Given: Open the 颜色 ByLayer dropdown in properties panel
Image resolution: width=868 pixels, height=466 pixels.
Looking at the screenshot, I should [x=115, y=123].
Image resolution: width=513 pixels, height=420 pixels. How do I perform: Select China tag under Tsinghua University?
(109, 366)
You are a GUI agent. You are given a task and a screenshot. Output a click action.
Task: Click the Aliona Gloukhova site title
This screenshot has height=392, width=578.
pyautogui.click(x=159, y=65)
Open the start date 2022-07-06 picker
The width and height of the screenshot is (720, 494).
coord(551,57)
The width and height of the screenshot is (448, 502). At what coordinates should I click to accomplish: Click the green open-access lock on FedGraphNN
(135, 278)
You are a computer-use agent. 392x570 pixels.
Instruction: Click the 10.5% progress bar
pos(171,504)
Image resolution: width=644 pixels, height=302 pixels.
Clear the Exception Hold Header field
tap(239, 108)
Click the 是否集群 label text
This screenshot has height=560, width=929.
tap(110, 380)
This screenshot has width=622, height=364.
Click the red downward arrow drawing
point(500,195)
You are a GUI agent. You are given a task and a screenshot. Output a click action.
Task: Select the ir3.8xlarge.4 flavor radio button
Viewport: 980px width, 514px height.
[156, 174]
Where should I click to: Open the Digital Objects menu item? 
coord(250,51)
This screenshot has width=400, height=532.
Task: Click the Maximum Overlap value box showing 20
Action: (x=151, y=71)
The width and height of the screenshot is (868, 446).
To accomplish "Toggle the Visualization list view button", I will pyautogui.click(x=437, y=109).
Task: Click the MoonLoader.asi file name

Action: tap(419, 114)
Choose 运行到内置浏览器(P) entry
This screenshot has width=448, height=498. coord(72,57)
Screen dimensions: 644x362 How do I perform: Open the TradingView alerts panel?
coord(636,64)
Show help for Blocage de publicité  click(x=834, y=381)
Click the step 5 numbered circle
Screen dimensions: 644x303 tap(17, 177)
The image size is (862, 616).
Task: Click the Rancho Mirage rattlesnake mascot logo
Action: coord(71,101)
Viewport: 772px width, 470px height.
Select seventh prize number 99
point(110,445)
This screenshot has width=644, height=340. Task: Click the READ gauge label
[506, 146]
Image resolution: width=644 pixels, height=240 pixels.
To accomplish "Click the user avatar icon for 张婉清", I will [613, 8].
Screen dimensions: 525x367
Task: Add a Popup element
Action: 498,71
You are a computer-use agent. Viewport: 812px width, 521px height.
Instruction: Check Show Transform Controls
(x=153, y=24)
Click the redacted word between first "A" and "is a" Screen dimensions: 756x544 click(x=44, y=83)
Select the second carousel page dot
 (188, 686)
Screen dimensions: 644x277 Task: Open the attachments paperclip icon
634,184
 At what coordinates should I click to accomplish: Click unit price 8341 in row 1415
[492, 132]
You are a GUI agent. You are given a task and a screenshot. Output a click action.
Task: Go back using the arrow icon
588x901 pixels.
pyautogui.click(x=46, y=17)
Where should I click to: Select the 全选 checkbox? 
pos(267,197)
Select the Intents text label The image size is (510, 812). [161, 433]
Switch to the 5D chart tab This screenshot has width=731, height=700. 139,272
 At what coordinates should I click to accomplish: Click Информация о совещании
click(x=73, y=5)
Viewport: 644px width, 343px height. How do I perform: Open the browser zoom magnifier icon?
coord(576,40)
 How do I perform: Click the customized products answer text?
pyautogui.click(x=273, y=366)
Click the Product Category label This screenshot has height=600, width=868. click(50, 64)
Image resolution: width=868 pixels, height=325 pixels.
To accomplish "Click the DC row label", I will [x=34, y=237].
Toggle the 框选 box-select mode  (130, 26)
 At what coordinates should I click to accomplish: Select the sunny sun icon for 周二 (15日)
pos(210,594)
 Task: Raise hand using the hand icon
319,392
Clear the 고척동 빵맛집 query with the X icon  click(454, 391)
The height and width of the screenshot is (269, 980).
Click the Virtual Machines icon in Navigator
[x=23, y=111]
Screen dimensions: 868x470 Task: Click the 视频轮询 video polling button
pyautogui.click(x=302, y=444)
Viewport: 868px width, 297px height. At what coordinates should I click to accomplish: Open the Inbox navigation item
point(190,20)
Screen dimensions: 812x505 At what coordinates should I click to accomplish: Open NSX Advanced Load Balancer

━━━━━━━━━━━━━━━━

Task to carry out: Each line in the data that holds the string "computer" must be returned.

Exercise output:
You are a computer-use agent. 392x570 pixels.
You are a computer-use agent. Viewport: 812px width, 521px height.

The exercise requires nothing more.